World Cup Total Score winner Lisa Vittozzi and her Italian teammates opened their 2024/25 campaign at Vittozzi’s home stadium in Forni Avoltri last week. It probably does not get any better than having a camp basically in your own backyard, so close that you can sleep in your own bed and drive to the stadium in five minutes. Vittozzi and Co. spent their time on the shooting range, rollerskiing, and undergoing testing under the watchful eyes of Coaches Mirco Romanin and Jonne Kähkönen.
The Italian men including the “no-I-did-not-retire” Dorothea Wierer held their first camp at the same time in Chiusa di Pesio in Piedmont with veteran Lukas Hofer and rising star Tommy Giacomel on hand.

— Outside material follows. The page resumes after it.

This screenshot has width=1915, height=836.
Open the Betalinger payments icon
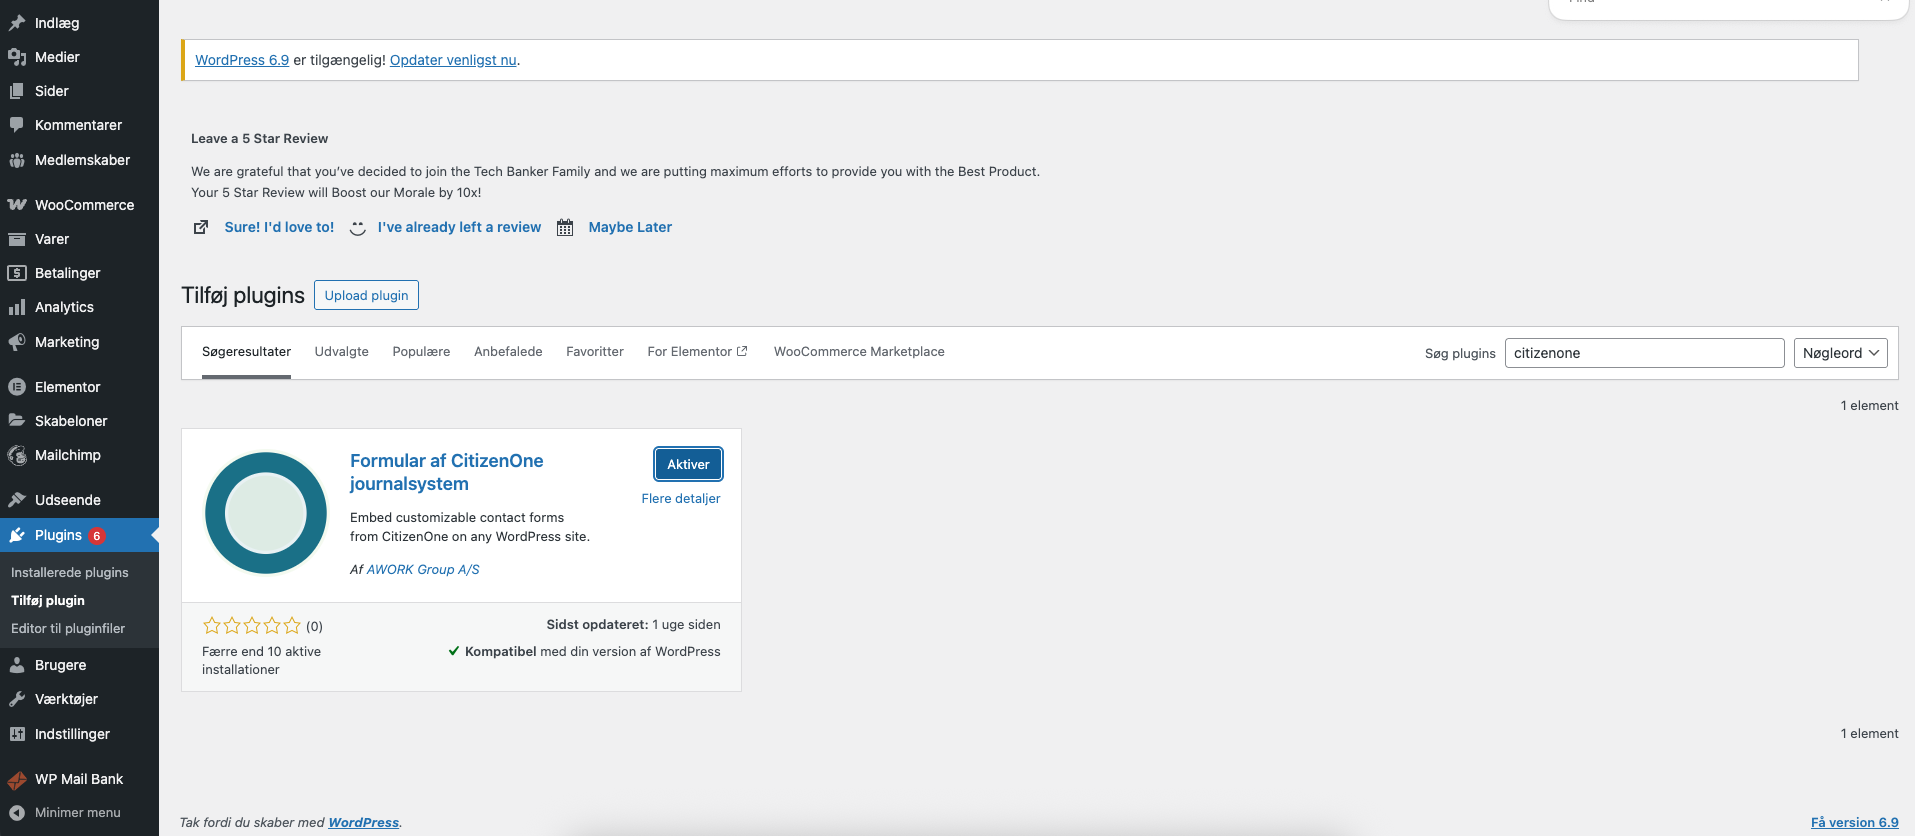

As the Forni Avoltri camp wound down, the Italians got an up-close-and personal look at the Giro d’ Italia when the peloton in Stage 19 swooped into the Carnia Arena for a quick spin around the rollerski loop, before heading to the finish line just up the road in Sappada.
It seems like training started yesterday, but four weeks have passed; now, it’s full speed ahead with summer and a lot of hard work on the agenda!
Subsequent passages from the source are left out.